Godesberg. Hôtel Dreesen. Vers 0 heure

Sur toute la vallée du Rhin, autour de Godesberg, c'est le silence du milieu de la nuit. La légère brise qui montait régulièrement du fleuve, portant des rumeurs, est tombée. Une immobilité douce a saisi les reliefs peu à peu, gagnant depuis le fond de la vallée, recouvrant le paysage, s'étendant jusqu'à l'horizon maintenant noyé lui aussi, à peine plus sombre. Une lie blanche brille, à mi-hauteur : l'hôtel Dreesen, une lie battue par le silence et la dense profondeur d'une nuit campagnarde et tranquille. Les volontaires du R.A.D., après de longs Sieg Heil, les fanfares, les porteurs de torche viennent de partir, il ne reste sur la frange de la zone éclairée que les hommes du service d'ordre, en longs manteaux de cuir, qui font les cent pas, reparaissant dans la lumière, disparaissant dans la nuit. Aux étages de l'hôtel Dreesen, formant un damier irrégulier, des lampes brillent. Les fenêtres sont ouvertes. La terrasse est faiblement éclairée par de petits projecteurs d'angles, noyés dans des massifs de fleurs et qui n'arrivent pas à se rejoindre. Dans cette demi-obscurité où la lumière se dissout et reste comme une traînée de poussière hésitant à retomber, un groupe d'hommes silencieux guette le Führer.

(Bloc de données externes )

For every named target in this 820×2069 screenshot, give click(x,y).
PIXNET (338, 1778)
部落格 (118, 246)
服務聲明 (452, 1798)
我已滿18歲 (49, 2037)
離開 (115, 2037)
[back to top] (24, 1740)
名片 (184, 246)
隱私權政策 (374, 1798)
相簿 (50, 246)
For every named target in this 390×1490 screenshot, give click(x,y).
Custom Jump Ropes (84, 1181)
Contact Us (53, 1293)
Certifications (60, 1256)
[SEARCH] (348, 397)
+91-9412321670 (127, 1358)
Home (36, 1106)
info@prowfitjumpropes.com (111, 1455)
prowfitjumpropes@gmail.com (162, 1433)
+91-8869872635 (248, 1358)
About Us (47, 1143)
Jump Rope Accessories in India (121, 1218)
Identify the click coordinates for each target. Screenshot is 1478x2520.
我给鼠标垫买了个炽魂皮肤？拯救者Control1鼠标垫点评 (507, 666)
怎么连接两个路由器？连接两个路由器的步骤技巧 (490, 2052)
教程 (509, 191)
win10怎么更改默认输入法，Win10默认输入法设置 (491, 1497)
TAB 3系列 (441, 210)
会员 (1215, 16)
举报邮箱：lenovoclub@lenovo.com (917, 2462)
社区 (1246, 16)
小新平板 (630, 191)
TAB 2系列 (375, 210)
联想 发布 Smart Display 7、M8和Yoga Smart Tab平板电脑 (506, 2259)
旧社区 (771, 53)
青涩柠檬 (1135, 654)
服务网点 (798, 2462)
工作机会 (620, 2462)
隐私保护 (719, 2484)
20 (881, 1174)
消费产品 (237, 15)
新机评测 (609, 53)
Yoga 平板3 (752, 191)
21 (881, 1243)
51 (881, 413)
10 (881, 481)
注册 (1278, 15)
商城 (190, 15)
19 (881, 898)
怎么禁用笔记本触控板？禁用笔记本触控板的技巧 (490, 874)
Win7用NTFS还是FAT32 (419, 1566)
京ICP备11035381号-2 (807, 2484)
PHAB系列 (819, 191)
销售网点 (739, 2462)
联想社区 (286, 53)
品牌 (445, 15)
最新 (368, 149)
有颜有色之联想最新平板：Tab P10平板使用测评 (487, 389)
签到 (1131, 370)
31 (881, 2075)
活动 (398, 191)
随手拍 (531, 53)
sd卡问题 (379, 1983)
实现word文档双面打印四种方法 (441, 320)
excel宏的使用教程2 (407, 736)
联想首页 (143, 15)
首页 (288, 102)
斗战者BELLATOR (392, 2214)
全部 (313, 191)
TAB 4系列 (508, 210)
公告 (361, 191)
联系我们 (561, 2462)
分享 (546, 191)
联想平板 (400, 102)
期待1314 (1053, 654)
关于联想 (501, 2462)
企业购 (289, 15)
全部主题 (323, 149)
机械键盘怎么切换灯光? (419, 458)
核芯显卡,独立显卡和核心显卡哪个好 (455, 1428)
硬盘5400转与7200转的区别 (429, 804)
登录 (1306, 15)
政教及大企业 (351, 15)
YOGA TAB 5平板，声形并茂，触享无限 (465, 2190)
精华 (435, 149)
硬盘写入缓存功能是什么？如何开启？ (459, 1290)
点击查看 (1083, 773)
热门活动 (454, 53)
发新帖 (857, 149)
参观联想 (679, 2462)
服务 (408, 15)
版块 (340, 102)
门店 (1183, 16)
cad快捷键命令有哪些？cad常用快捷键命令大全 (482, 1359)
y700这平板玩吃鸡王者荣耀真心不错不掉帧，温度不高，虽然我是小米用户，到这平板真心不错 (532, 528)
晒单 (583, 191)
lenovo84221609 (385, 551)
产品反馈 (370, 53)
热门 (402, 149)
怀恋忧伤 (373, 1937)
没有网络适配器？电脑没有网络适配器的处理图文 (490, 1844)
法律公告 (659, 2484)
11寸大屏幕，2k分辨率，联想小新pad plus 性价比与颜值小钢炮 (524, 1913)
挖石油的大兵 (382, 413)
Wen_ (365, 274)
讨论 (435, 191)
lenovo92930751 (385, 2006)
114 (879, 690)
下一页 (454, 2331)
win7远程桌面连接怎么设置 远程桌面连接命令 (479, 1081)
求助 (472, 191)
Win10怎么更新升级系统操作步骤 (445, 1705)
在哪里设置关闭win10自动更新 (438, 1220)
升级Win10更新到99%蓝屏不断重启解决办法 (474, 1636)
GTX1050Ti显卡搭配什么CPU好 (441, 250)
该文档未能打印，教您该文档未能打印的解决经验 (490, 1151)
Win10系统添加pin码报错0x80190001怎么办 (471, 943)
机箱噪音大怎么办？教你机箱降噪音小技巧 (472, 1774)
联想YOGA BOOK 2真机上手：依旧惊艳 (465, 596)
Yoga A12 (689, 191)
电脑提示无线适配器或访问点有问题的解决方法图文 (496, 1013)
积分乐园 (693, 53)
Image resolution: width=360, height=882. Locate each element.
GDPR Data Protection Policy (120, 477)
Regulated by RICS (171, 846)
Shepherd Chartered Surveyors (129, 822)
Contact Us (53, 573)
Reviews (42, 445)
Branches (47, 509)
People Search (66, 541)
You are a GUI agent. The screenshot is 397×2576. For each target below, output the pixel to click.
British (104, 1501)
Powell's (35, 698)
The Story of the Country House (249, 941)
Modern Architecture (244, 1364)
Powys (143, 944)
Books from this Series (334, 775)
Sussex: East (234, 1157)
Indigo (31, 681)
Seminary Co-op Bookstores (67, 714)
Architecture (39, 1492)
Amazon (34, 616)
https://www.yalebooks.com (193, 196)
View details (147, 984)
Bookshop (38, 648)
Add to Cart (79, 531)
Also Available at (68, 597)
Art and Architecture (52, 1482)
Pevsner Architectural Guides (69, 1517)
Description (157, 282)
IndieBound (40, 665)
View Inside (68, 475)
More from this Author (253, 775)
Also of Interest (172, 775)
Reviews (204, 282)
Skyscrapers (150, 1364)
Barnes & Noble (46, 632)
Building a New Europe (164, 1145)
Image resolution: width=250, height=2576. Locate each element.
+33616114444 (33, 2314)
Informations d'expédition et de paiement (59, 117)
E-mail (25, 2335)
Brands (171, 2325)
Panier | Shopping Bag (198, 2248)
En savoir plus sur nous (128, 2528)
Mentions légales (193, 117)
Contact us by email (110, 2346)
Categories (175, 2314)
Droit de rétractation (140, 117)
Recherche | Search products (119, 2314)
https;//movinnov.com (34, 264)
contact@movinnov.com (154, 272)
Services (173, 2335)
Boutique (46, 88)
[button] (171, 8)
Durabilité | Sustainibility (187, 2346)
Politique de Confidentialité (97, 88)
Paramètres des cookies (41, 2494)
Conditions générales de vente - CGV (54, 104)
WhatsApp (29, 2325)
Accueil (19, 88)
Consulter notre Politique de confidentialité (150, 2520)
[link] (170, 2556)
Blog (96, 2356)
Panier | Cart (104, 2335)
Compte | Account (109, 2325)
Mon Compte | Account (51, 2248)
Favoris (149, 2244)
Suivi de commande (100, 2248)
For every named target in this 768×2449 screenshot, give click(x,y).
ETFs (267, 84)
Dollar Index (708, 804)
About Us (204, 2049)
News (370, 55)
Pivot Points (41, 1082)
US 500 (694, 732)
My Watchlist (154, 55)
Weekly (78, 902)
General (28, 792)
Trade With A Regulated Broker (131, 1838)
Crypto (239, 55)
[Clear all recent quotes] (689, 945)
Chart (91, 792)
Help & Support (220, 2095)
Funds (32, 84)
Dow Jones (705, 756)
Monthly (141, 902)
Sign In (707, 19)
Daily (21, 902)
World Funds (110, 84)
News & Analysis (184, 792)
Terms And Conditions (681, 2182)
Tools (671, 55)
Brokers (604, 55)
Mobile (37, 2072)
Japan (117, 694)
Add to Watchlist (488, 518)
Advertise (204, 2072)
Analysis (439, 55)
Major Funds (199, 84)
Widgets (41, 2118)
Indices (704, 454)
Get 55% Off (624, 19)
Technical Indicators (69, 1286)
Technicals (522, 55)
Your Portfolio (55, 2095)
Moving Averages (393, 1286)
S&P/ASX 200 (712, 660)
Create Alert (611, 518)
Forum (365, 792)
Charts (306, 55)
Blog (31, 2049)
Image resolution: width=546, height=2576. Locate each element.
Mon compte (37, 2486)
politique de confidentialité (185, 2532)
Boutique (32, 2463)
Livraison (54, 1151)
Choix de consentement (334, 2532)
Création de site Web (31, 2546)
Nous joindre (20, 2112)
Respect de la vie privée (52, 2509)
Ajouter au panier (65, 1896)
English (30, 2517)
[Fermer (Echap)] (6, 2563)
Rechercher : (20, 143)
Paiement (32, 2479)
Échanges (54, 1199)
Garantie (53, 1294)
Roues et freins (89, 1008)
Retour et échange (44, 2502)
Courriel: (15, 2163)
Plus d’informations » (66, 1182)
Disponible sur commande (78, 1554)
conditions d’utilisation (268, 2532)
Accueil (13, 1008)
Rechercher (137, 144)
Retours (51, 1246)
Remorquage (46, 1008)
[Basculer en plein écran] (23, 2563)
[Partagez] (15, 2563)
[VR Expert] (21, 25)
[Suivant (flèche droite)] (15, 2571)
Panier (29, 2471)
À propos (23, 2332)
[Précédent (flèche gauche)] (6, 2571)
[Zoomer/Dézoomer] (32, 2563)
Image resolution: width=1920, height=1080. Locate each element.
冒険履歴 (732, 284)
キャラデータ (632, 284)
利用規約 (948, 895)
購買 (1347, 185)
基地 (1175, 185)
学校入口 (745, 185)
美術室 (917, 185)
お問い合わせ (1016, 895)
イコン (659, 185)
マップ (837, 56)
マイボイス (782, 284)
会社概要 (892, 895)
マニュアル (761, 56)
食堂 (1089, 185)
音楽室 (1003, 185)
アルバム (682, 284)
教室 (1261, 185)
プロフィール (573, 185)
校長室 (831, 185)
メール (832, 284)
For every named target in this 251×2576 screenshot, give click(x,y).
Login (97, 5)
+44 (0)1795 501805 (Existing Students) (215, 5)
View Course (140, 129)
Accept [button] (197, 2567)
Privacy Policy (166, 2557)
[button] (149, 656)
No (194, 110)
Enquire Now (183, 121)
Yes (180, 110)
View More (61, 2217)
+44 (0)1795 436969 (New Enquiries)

L'ORDRE DONNÉ A SEPP DIETRICH...

Le visage d'Adolf Hitler paraît gris, des poches ridées se sont formées sous les yeux, le regard est fixe, tourné vers la nuit ne prenant rien dans son champ, regard d'attente et d'incertitude. Goebbels, assis près de lui, l'observe ne dissimulant pas son anxiété. Quand le lieutenant Brückner surgit, Hitler se lève. Tout le monde entend Brückner annoncer que le Gruppenführer S.S. Sepp Dietrich est arrivé à Munich, il appelle de la capitale bavaroise, comme le Führer lui en a donné l'ordre et il attend les nouvelles instructions de son Führer. Hitler n'hésite pas : la voix est rauque, voilée, elle s'assure au fur et à mesure que les mots résonnent, comme si de les entendre donnait au Führer confiance en lui-même. Les hommes de sa garde, la Leibstandarte S.S. Adolf Hitler, doivent être arrivés à Kaufering, dit-il. Que le Gruppenführer Sepp Dietrich s'y rende et prenne la tête de deux compagnies. Et qu'avec ces hommes de la Leibstandarte il se dirige vers Bad Wiessee. Brückner répète avant de courir vers le téléphone. Leibstandarte, Bad Wiessee : les expressions de Hitler reviennent amplifiées comme en écho. On les entend encore parce que, au téléphone proche de la terrasse, Brückner est contraint de crier fort. Puis c'est à nouveau le silence, le même silence du milieu de la nuit qui doit envelopper à Bad Wiessee, la pension Hanselbauer, où dorment Ernst Rœhm et les chefs de la Sturmabteilung.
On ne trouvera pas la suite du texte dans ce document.